In the field of silicon solar cells, recent progress has been achieved in two directions: silicon heterojunctions and silicon nanowires. These two topics are briefly addressed here and we show some new characterization results that use conductive-probe atomic force microscopy (CP-AFM) measurements.
Silicon heterojunctions are formed between crystalline silicon (c-Si) and hydrogenated amorphous silicon (a-Si:H). Solar cell efficiencies of up to 23% have been demonstrated on high quality n-type c-Si wafers with layers of p-type a-Si:H deposited at the front (as the emitter) and n-type a-Si:H deposited at the back (as the back surface field), respectively . Since transport properties are quite poor in a-Si:H due to the large amount of defects and band gap states and low carrier mobilities, the doped a-Si:H layers are used to form the junctions, but their thickness has to be kept very low. The front a-Si:H layer has to be very thin in order to minimize absorption of incoming photons and to privilege absorption in c-Si. One key feature of the Si heterojunctions is the very good passivation property of the c-Si surface by a-Si:H. This is even improved by inserting a thin undoped a-Si:H layer (so-called "intrinsic" layer, which leads to the "HIT"-heterojunction with intrinsic thin layer denomination ). This limits interface recombination and leads to very high open circuit voltages . Band offsets between a-Si:H and c-Si also play a crucial role because they determine the band bending, which influences the carrier collection. We here demonstrate the existence of a conduction channel along both the (n) a-Si:H/(p) c-Si and the (p) a-Si:H/(n) c-Si interfaces from direct CP-AFM measurements performed on cleaved sections of solar cells. We show from additional planar conductance measurements and simulations that these are related to strong inversion regions at the interfaces. From the temperature dependence, we determine the values of band offsets.
Solar cell structure
A typical solar cell structure based on a-Si:H/c-Si heterojunctions formed with n-type c-Si is presented in Figure 1. A similar structure stands for p-type c-Si, replacing the n-type a-Si:H by p-type a-Si:H and vice versa. For n-type c-Si, we used Float Zone, n-type c-Si wafers, 〈100〉 oriented, with resistivity: ρ = 1-5 Ω cm, and thickness: W = 300 μm.
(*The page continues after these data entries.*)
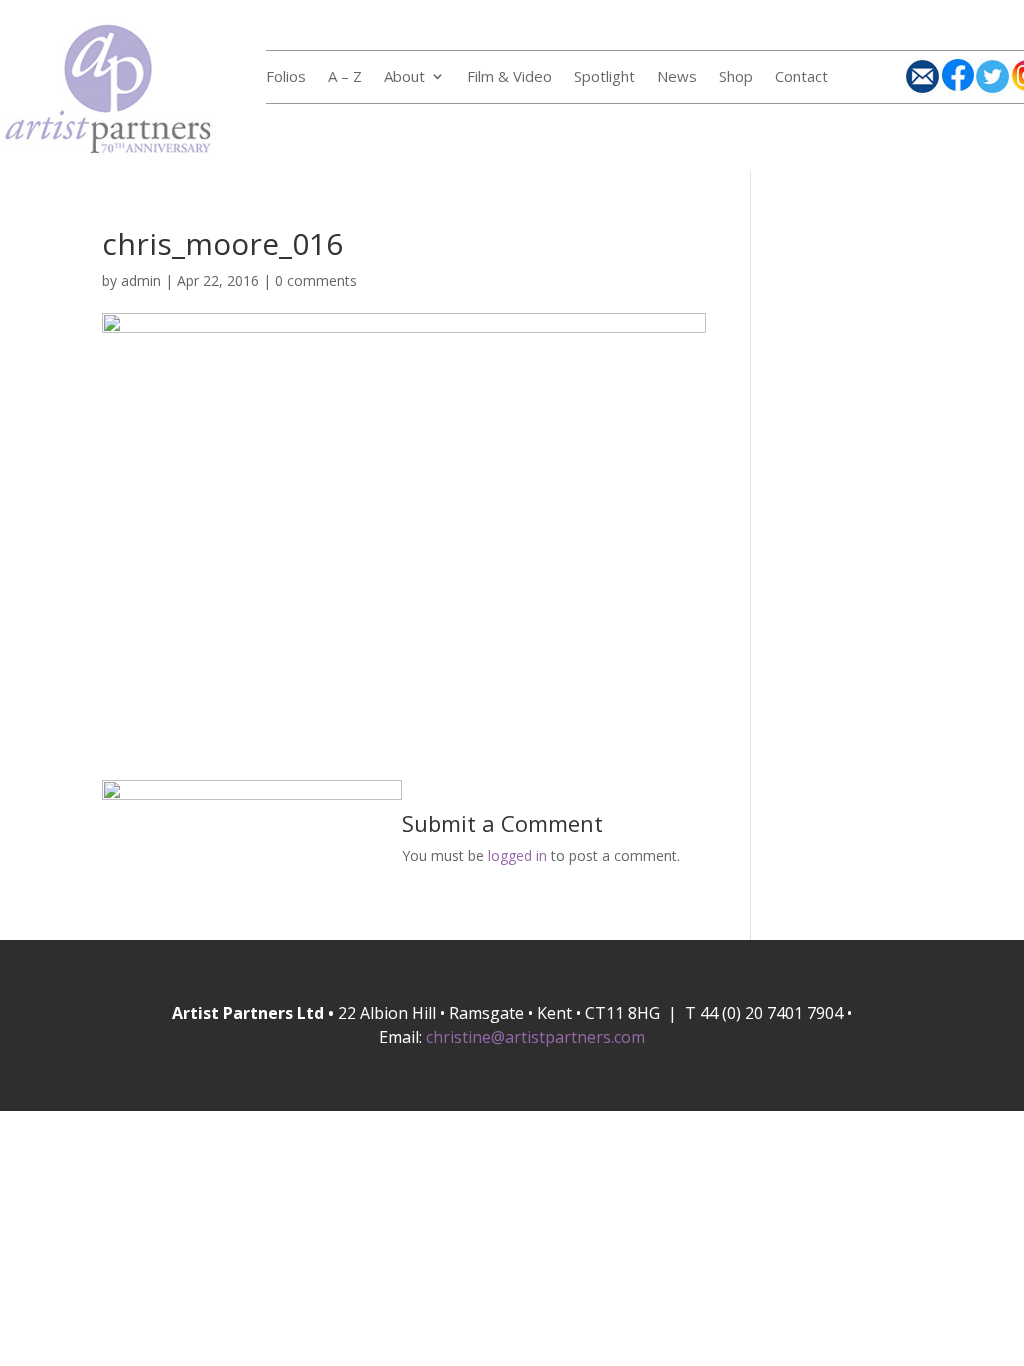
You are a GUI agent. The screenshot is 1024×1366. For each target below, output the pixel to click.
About (404, 77)
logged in (517, 855)
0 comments (316, 280)
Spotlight (604, 77)
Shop (736, 77)
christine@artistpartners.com (535, 1037)
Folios (286, 77)
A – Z (345, 77)
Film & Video (509, 77)
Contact (801, 77)
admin (141, 280)
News (677, 77)
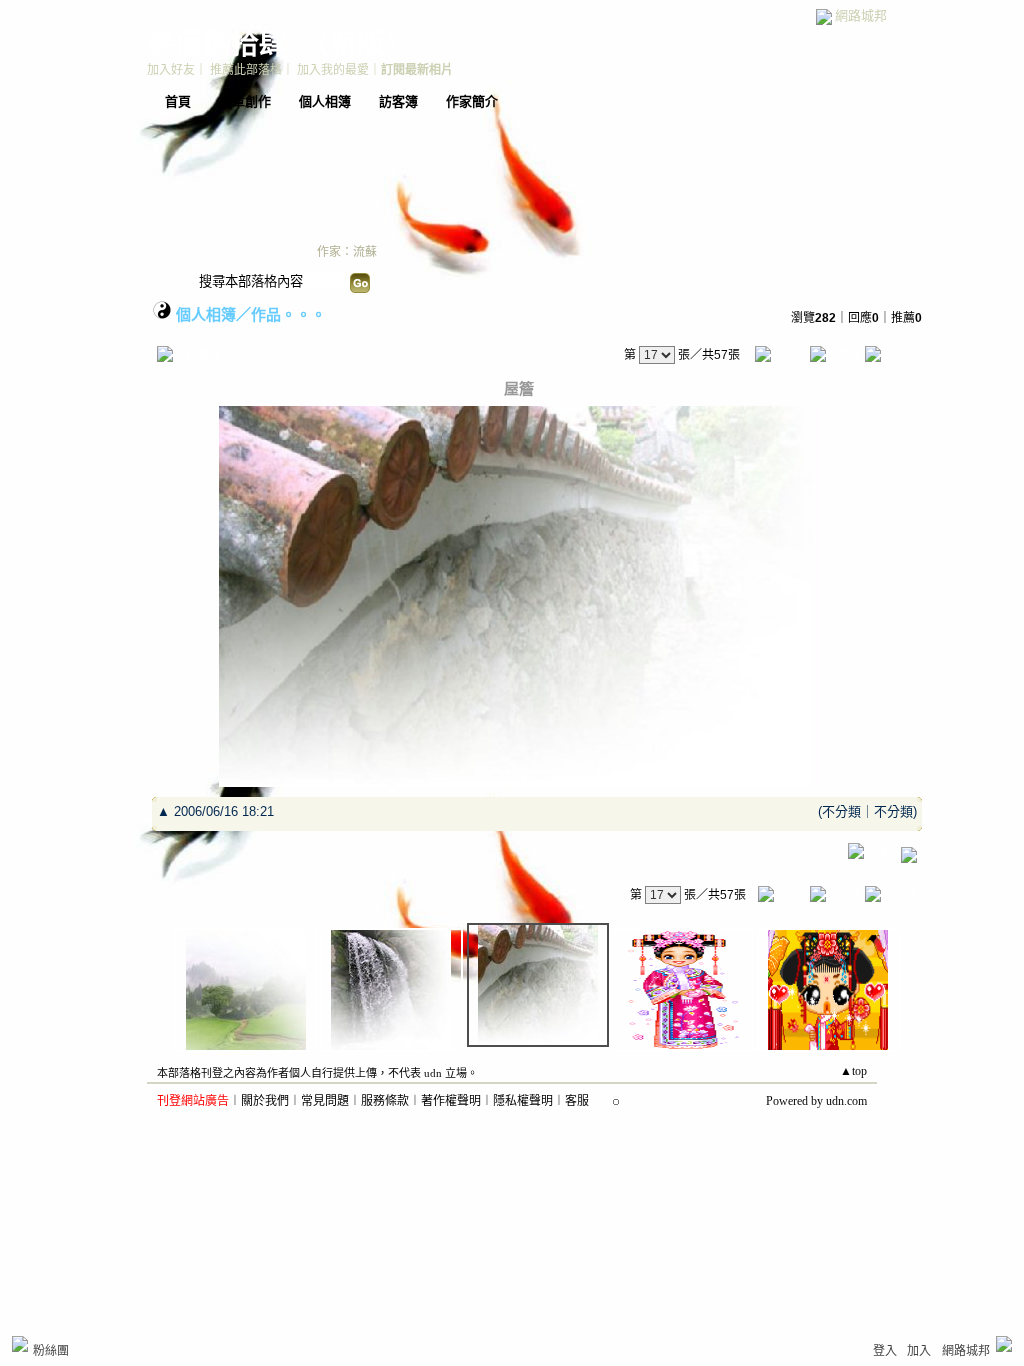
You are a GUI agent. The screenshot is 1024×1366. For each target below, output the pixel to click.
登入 (885, 1351)
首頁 (178, 101)
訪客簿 (398, 101)
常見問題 (325, 1101)
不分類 (841, 811)
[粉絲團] (20, 1344)
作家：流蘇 (347, 252)
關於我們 (265, 1101)
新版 (357, 44)
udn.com (846, 1101)
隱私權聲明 (523, 1101)
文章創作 (245, 101)
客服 (577, 1101)
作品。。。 (288, 314)
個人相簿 (325, 101)
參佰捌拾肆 (217, 44)
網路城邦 (861, 15)
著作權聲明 (451, 1101)
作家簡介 (472, 101)
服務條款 (385, 1101)
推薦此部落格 (246, 70)
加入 (919, 1351)
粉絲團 (51, 1351)
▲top (853, 1071)
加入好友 (171, 70)
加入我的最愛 (333, 70)
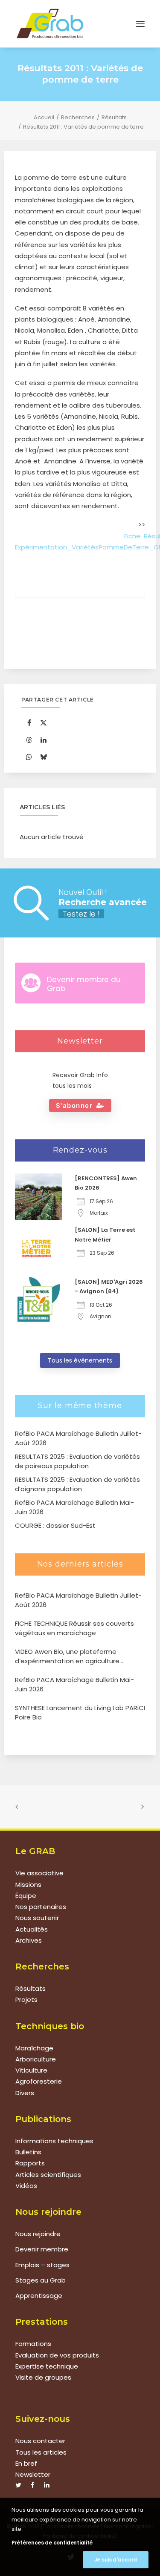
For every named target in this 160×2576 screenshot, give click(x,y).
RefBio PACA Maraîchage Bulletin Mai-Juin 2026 (74, 1684)
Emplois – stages (42, 2264)
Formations (33, 2343)
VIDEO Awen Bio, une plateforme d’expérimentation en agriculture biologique (67, 1656)
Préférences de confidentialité (52, 2542)
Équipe (25, 1895)
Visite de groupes (43, 2377)
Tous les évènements (80, 1360)
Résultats (114, 117)
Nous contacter (40, 2440)
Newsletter (32, 2474)
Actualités (31, 1929)
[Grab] (49, 24)
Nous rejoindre (38, 2233)
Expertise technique (46, 2366)
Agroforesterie (38, 2081)
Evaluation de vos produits (57, 2355)
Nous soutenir (37, 1917)
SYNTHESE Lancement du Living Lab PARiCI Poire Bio (80, 1712)
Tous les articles (41, 2452)
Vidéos (26, 2185)
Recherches (78, 117)
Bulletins (28, 2152)
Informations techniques (54, 2140)
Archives (28, 1940)
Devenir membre (41, 2249)
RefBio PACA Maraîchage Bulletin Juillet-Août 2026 (78, 1600)
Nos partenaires (40, 1906)
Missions (28, 1884)
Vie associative (39, 1873)
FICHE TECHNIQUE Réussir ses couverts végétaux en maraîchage (74, 1628)
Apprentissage (38, 2295)
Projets (26, 1999)
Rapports (30, 2163)
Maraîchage (34, 2048)
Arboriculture (35, 2059)
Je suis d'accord (115, 2559)
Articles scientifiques (48, 2174)
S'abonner (74, 1105)
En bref (26, 2463)
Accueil (44, 117)
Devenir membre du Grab (84, 984)
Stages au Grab (40, 2280)
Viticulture (31, 2070)
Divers (24, 2092)
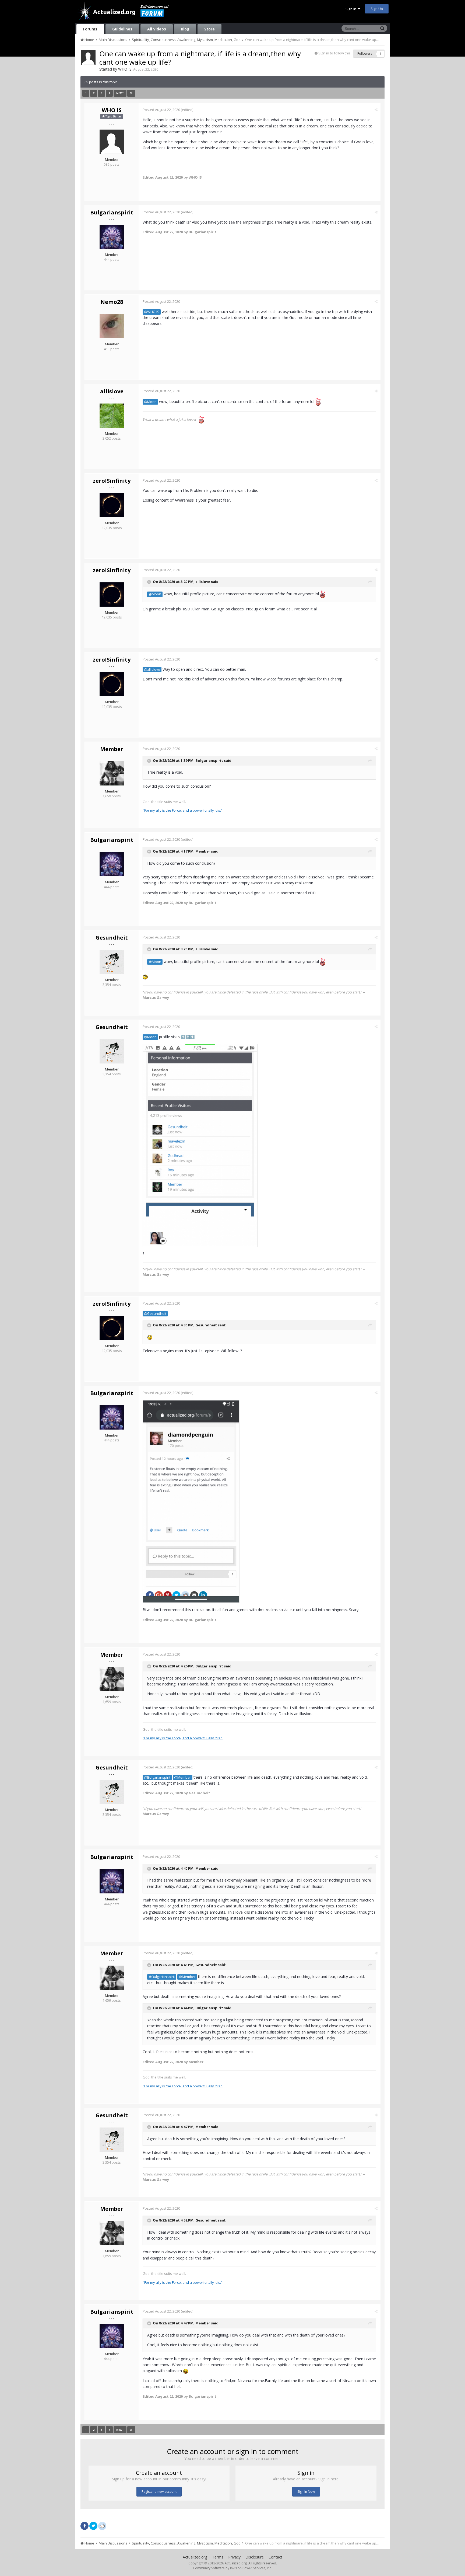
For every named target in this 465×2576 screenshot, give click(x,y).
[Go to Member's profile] (112, 773)
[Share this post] (376, 109)
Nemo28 (111, 301)
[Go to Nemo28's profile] (112, 326)
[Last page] (131, 93)
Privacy (234, 2557)
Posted (161, 109)
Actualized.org (195, 2557)
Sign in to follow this (334, 53)
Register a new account (159, 2491)
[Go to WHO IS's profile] (88, 57)
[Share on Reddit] (102, 2525)
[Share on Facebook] (84, 2526)
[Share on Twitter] (93, 2526)
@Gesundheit (155, 1313)
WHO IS (125, 69)
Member (111, 749)
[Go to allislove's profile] (112, 416)
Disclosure (254, 2557)
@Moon (150, 401)
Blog (185, 29)
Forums (90, 29)
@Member (182, 1777)
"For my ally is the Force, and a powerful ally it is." (183, 810)
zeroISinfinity (112, 480)
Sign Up (377, 8)
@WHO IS (151, 312)
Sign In (352, 8)
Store (209, 29)
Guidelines (122, 29)
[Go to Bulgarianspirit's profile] (112, 237)
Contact (275, 2557)
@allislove (152, 669)
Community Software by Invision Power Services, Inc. (232, 2568)
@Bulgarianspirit (157, 1777)
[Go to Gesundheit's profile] (112, 962)
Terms (217, 2557)
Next (120, 93)
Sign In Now (306, 2491)
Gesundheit (112, 937)
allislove (112, 391)
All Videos (156, 29)
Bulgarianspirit (111, 212)
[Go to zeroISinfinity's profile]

For the p-type c-Si, we used Czochralski (CZ) c-Si wafers, 〈100〉 oriented, with resistivity: ρ = 14-22 Ω cm, and thickness: W = 300 μm. We used indium tin oxide (ITO) as the front transparent conductive oxide (TCO), and aluminum as the back metal contact. The a-Si:H layers were deposited at Ecole Polytechnique in a radio frequency (13.56 MHz) plasma-enhanced chemical vapor deposition (PECVD) reactor at a substrate temperature of 200°C. Spectroscopic ellipsometry measurements and modeling were used to check that the deposited silicon thin layers were truly amorphous, and that no epitaxial growth occurred on the c-Si substrate.
Figure 1. Cross-section of a silicon heterojunction solar cell on n-type c-Si.
CP-AFM measurements were carried out using two different setups (i) in Ioffe Physical-technical Institute (NT-MDT Ntegra Aura) and (ii) in Laboratoire de Génie Électrique de Paris (Digital Instruments Nanoscope IIIa Multimode AFM with the RESISCOPE extension ). These setups allow one to apply a stable DC bias voltage to the device and to measure the resulting current flowing through the tip as the sample surface is scanned in contact mode. Schematic AFM setup is shown in Figure 2. In both measurements diamond-coated conductive probes made of silicon were used, the contact interaction force being in the range 100-500 nN. With the help of this technique one can simultaneously examine on the sample cleavages the surface topography and conductive properties of the layers constituting the solar cells. Note that, due to different softwares, the first setup provides images with current values (current flowing through the tip), while the second one provides resistance values, the resistance being defined as the ratio of the applied voltage to the measured current.
Figure 2. Sketch of the CP-AFM measurements; left: setup at LGEP with the resiscope extension; right: detail of the sample configuration and biasing.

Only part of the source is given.